**What to work on:** Which lines run from the one containing "The width and" to the end of the material below? Copy them exactly, pictures excluded.

/---

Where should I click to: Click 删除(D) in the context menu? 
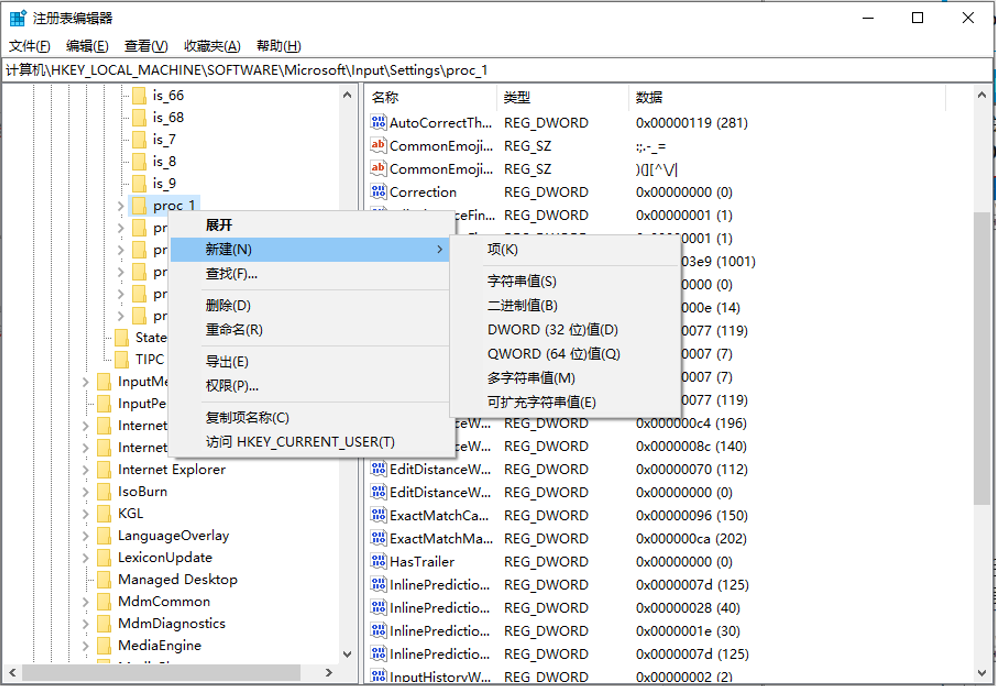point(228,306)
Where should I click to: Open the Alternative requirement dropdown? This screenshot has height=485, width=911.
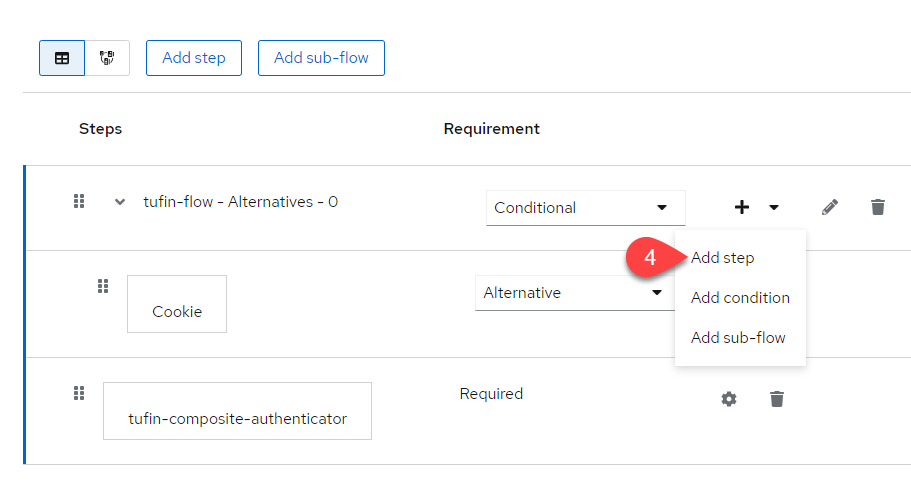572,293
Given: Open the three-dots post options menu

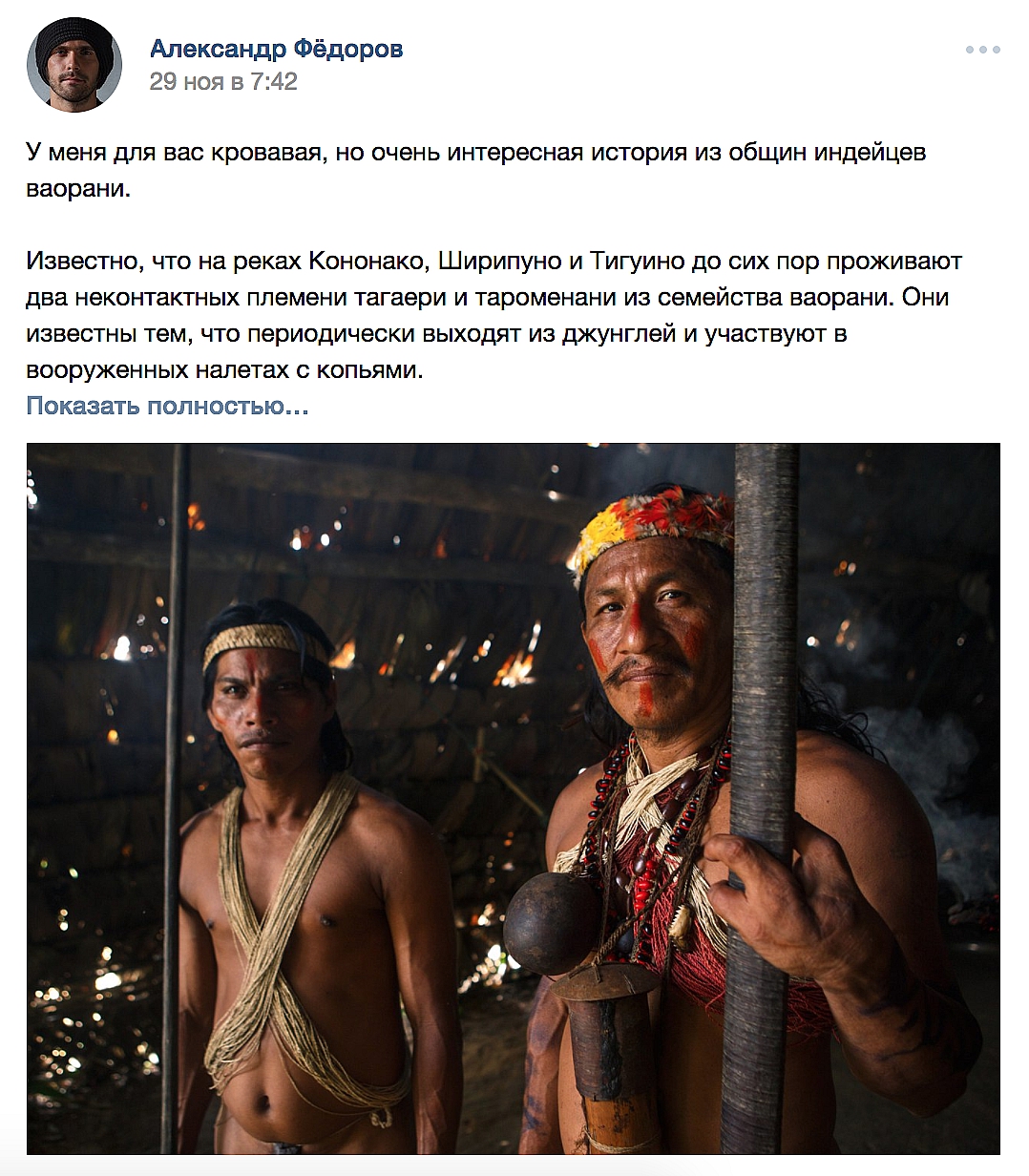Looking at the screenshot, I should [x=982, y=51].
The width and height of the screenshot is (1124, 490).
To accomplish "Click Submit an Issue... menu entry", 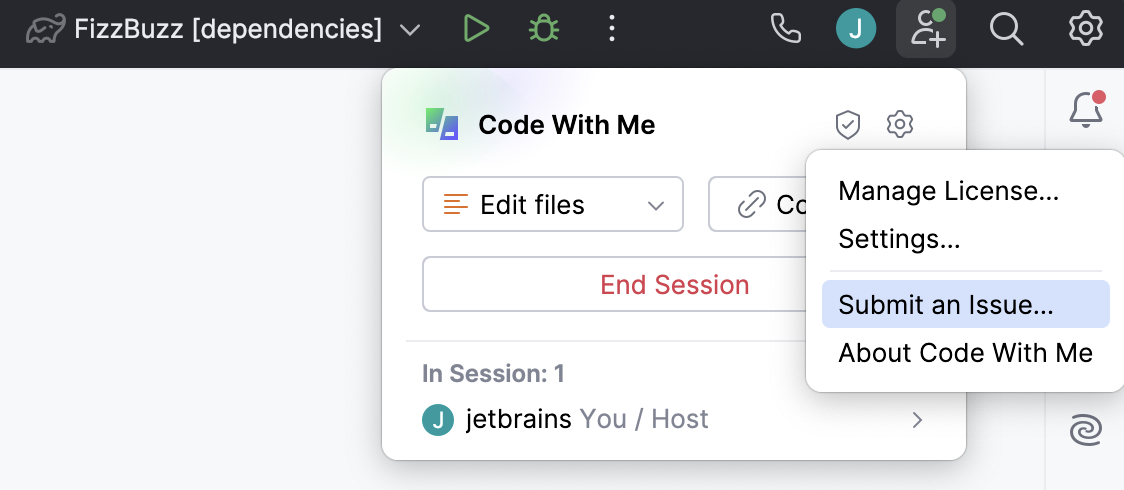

\---

**Exercise result:**
The width and height of the screenshot is (1124, 490).
To accomplish "Click Submit an Issue... menu entry", 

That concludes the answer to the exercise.